▶ _SHORT PROBLEM_:
Copy out the stretch of material from the line containing "Open the Profiles" through the line containing "pos(371,1303)", keeping both of those lines.

▶ _EXTRACTED DATA_:
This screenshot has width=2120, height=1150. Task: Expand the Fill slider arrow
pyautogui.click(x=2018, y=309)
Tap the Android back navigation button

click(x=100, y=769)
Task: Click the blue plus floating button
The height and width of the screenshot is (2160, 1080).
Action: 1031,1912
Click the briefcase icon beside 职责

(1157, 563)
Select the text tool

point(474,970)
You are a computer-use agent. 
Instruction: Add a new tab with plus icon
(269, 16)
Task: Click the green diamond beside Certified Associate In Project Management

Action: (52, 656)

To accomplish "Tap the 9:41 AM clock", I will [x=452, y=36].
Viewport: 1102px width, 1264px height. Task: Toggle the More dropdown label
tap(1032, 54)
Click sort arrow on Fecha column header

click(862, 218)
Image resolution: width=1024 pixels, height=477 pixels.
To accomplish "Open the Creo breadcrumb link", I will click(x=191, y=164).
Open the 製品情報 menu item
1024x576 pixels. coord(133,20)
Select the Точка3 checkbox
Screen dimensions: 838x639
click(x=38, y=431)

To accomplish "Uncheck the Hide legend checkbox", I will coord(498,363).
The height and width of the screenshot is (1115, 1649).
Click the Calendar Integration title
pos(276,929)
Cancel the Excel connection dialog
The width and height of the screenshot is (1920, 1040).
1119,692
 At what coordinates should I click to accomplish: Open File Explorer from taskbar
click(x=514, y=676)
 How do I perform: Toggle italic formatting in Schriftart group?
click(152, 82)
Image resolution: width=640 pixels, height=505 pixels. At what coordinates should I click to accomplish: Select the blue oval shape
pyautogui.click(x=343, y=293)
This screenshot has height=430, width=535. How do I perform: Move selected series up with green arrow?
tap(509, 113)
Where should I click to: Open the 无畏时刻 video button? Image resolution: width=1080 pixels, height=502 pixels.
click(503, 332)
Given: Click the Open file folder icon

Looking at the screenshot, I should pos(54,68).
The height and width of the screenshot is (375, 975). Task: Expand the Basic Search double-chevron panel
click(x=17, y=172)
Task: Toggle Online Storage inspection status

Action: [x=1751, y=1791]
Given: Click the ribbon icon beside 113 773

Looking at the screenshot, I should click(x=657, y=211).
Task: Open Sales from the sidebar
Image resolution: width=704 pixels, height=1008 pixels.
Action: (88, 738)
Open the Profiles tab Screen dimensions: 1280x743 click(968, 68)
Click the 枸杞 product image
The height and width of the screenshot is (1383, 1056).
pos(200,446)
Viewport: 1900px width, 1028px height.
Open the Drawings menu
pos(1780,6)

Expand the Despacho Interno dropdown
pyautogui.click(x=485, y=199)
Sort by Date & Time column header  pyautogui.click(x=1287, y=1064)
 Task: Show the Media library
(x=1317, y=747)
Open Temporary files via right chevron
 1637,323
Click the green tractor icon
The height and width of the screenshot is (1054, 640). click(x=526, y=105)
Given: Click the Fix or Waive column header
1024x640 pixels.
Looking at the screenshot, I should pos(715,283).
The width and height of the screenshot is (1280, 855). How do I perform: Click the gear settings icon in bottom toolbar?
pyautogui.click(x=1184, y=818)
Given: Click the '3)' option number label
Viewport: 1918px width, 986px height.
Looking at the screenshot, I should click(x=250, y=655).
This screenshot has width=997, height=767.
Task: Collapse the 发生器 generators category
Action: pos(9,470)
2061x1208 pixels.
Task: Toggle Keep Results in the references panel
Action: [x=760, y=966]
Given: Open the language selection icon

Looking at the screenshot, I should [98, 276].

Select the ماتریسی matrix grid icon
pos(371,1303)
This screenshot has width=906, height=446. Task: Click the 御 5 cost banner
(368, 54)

▶ _CORRECT RESULT_:
Open the Profiles tab Screen dimensions: 1280x743 click(968, 68)
Click the 枸杞 product image
The height and width of the screenshot is (1383, 1056).
pos(200,446)
Viewport: 1900px width, 1028px height.
Open the Drawings menu
pos(1780,6)

Expand the Despacho Interno dropdown
pyautogui.click(x=485, y=199)
Sort by Date & Time column header  pyautogui.click(x=1287, y=1064)
 Task: Show the Media library
(x=1317, y=747)
Open Temporary files via right chevron
 1637,323
Click the green tractor icon
The height and width of the screenshot is (1054, 640). click(x=526, y=105)
Given: Click the Fix or Waive column header
1024x640 pixels.
Looking at the screenshot, I should pos(715,283).
The width and height of the screenshot is (1280, 855). How do I perform: Click the gear settings icon in bottom toolbar?
pyautogui.click(x=1184, y=818)
Given: Click the '3)' option number label
Viewport: 1918px width, 986px height.
Looking at the screenshot, I should click(x=250, y=655).
This screenshot has width=997, height=767.
Task: Collapse the 发生器 generators category
Action: pos(9,470)
2061x1208 pixels.
Task: Toggle Keep Results in the references panel
Action: [x=760, y=966]
Given: Open the language selection icon

Looking at the screenshot, I should [98, 276].

Select the ماتریسی matrix grid icon
pos(371,1303)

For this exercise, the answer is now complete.